***** DATA FOR THIS TASK

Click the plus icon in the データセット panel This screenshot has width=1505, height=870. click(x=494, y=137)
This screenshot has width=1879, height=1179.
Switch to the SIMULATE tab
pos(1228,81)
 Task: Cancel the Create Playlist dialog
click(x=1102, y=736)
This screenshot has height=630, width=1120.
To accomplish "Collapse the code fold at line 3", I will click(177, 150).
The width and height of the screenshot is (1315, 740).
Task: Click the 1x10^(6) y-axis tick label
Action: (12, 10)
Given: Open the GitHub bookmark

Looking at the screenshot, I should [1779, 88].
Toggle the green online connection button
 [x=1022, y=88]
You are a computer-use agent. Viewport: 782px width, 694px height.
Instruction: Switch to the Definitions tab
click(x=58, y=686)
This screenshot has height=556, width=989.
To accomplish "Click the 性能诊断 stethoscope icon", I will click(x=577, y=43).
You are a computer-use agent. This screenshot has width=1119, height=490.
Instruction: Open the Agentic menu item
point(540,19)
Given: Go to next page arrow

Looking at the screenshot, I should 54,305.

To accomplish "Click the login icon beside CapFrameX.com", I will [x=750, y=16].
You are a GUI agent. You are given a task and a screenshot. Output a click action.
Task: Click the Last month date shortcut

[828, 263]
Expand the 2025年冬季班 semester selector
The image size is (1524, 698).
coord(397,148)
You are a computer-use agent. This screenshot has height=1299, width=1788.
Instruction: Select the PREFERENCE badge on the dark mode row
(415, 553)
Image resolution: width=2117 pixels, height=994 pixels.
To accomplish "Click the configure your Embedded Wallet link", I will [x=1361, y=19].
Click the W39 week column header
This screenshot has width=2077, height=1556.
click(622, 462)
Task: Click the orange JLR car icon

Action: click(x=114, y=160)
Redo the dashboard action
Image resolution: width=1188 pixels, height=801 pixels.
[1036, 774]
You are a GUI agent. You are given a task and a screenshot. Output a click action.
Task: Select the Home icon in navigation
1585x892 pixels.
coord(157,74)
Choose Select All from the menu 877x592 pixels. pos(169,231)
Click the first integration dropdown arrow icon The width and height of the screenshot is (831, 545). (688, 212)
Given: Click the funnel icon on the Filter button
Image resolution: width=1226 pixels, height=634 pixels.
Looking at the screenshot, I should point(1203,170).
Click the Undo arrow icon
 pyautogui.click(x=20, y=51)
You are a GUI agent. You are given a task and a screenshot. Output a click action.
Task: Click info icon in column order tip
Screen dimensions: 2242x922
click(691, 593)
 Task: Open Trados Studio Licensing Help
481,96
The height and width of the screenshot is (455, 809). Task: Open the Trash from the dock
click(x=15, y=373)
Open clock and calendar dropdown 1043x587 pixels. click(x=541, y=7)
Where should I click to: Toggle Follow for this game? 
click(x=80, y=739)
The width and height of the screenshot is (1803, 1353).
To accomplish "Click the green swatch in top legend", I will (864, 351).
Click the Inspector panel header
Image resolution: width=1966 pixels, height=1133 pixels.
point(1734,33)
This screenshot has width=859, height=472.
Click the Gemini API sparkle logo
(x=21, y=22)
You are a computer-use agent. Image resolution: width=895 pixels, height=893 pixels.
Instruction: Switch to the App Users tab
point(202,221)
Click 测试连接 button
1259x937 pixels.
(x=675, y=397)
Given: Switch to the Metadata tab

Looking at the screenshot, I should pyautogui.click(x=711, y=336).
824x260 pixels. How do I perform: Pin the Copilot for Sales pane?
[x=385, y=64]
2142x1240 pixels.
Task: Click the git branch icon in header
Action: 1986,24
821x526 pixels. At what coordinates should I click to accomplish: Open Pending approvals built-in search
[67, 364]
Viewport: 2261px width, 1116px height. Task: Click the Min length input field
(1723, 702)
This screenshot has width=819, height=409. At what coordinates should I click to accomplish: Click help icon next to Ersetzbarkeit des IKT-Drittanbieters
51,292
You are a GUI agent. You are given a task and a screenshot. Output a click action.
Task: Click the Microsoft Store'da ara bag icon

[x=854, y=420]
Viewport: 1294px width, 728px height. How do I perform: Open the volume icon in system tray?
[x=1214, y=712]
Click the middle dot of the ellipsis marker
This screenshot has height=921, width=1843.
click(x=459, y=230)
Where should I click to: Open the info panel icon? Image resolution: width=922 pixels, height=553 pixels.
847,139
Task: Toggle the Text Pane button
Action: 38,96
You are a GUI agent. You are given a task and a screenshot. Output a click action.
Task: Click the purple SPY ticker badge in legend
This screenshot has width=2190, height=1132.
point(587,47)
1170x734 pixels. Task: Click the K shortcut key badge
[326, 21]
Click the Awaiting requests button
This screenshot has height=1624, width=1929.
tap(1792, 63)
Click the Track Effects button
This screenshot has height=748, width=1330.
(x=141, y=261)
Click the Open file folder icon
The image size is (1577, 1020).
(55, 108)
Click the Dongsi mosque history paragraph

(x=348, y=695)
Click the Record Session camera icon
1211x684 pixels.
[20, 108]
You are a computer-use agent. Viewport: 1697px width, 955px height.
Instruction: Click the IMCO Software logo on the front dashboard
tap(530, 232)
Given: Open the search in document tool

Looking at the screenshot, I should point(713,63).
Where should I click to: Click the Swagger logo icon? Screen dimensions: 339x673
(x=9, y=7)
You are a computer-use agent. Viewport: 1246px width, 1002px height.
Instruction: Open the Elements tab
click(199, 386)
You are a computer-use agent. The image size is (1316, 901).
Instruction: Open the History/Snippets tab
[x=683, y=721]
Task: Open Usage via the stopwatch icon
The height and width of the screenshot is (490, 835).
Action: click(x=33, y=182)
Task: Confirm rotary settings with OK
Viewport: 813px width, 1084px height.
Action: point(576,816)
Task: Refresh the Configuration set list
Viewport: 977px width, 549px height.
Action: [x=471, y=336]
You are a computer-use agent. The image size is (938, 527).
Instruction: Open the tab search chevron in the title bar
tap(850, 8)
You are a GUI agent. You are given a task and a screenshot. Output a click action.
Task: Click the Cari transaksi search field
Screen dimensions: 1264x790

**********

**PROBLEM REQUIREMENTS:**
Copy out each line of the records character for character.

**TASK RESPONSE:**
Click the plus icon in the データセット panel This screenshot has width=1505, height=870. click(x=494, y=137)
This screenshot has width=1879, height=1179.
Switch to the SIMULATE tab
pos(1228,81)
 Task: Cancel the Create Playlist dialog
click(x=1102, y=736)
This screenshot has height=630, width=1120.
To accomplish "Collapse the code fold at line 3", I will click(177, 150).
The width and height of the screenshot is (1315, 740).
Task: Click the 1x10^(6) y-axis tick label
Action: (12, 10)
Given: Open the GitHub bookmark

Looking at the screenshot, I should [1779, 88].
Toggle the green online connection button
 [x=1022, y=88]
You are a computer-use agent. Viewport: 782px width, 694px height.
Instruction: Switch to the Definitions tab
click(x=58, y=686)
This screenshot has height=556, width=989.
To accomplish "Click the 性能诊断 stethoscope icon", I will click(x=577, y=43).
You are a computer-use agent. This screenshot has width=1119, height=490.
Instruction: Open the Agentic menu item
point(540,19)
Given: Go to next page arrow

Looking at the screenshot, I should 54,305.

To accomplish "Click the login icon beside CapFrameX.com", I will [x=750, y=16].
You are a GUI agent. You are given a task and a screenshot. Output a click action.
Task: Click the Last month date shortcut

[828, 263]
Expand the 2025年冬季班 semester selector
The image size is (1524, 698).
coord(397,148)
You are a computer-use agent. This screenshot has height=1299, width=1788.
Instruction: Select the PREFERENCE badge on the dark mode row
(415, 553)
Image resolution: width=2117 pixels, height=994 pixels.
To accomplish "Click the configure your Embedded Wallet link", I will [x=1361, y=19].
Click the W39 week column header
This screenshot has width=2077, height=1556.
click(622, 462)
Task: Click the orange JLR car icon

Action: click(x=114, y=160)
Redo the dashboard action
Image resolution: width=1188 pixels, height=801 pixels.
[1036, 774]
You are a GUI agent. You are given a task and a screenshot. Output a click action.
Task: Select the Home icon in navigation
1585x892 pixels.
coord(157,74)
Choose Select All from the menu 877x592 pixels. pos(169,231)
Click the first integration dropdown arrow icon The width and height of the screenshot is (831, 545). (688, 212)
Given: Click the funnel icon on the Filter button
Image resolution: width=1226 pixels, height=634 pixels.
Looking at the screenshot, I should point(1203,170).
Click the Undo arrow icon
 pyautogui.click(x=20, y=51)
You are a GUI agent. You are given a task and a screenshot. Output a click action.
Task: Click info icon in column order tip
Screen dimensions: 2242x922
click(691, 593)
 Task: Open Trados Studio Licensing Help
481,96
The height and width of the screenshot is (455, 809). Task: Open the Trash from the dock
click(x=15, y=373)
Open clock and calendar dropdown 1043x587 pixels. click(x=541, y=7)
Where should I click to: Toggle Follow for this game? 
click(x=80, y=739)
The width and height of the screenshot is (1803, 1353).
To accomplish "Click the green swatch in top legend", I will (864, 351).
Click the Inspector panel header
Image resolution: width=1966 pixels, height=1133 pixels.
point(1734,33)
This screenshot has width=859, height=472.
Click the Gemini API sparkle logo
(x=21, y=22)
You are a computer-use agent. Image resolution: width=895 pixels, height=893 pixels.
Instruction: Switch to the App Users tab
point(202,221)
Click 测试连接 button
1259x937 pixels.
(x=675, y=397)
Given: Switch to the Metadata tab

Looking at the screenshot, I should pyautogui.click(x=711, y=336).
824x260 pixels. How do I perform: Pin the Copilot for Sales pane?
[x=385, y=64]
2142x1240 pixels.
Task: Click the git branch icon in header
Action: 1986,24
821x526 pixels. At what coordinates should I click to accomplish: Open Pending approvals built-in search
[67, 364]
Viewport: 2261px width, 1116px height. Task: Click the Min length input field
(1723, 702)
This screenshot has width=819, height=409. At what coordinates should I click to accomplish: Click help icon next to Ersetzbarkeit des IKT-Drittanbieters
51,292
You are a GUI agent. You are given a task and a screenshot. Output a click action.
Task: Click the Microsoft Store'da ara bag icon

[x=854, y=420]
Viewport: 1294px width, 728px height. How do I perform: Open the volume icon in system tray?
[x=1214, y=712]
Click the middle dot of the ellipsis marker
This screenshot has height=921, width=1843.
click(x=459, y=230)
Where should I click to: Open the info panel icon? Image resolution: width=922 pixels, height=553 pixels.
847,139
Task: Toggle the Text Pane button
Action: 38,96
You are a GUI agent. You are given a task and a screenshot. Output a click action.
Task: Click the purple SPY ticker badge in legend
This screenshot has width=2190, height=1132.
point(587,47)
1170x734 pixels. Task: Click the K shortcut key badge
[326, 21]
Click the Awaiting requests button
This screenshot has height=1624, width=1929.
tap(1792, 63)
Click the Track Effects button
This screenshot has height=748, width=1330.
(x=141, y=261)
Click the Open file folder icon
The image size is (1577, 1020).
(55, 108)
Click the Dongsi mosque history paragraph

(x=348, y=695)
Click the Record Session camera icon
1211x684 pixels.
[20, 108]
You are a computer-use agent. Viewport: 1697px width, 955px height.
Instruction: Click the IMCO Software logo on the front dashboard
tap(530, 232)
Given: Open the search in document tool

Looking at the screenshot, I should point(713,63).
Where should I click to: Click the Swagger logo icon? Screen dimensions: 339x673
(x=9, y=7)
You are a computer-use agent. Viewport: 1246px width, 1002px height.
Instruction: Open the Elements tab
click(199, 386)
You are a computer-use agent. The image size is (1316, 901).
Instruction: Open the History/Snippets tab
[x=683, y=721]
Task: Open Usage via the stopwatch icon
The height and width of the screenshot is (490, 835).
Action: click(x=33, y=182)
Task: Confirm rotary settings with OK
Viewport: 813px width, 1084px height.
Action: point(576,816)
Task: Refresh the Configuration set list
Viewport: 977px width, 549px height.
Action: [x=471, y=336]
You are a computer-use agent. The image size is (938, 527).
Instruction: Open the tab search chevron in the title bar
tap(850, 8)
You are a GUI agent. You are given a task and a screenshot. Output a click action.
Task: Click the Cari transaksi search field
Screen dimensions: 1264x790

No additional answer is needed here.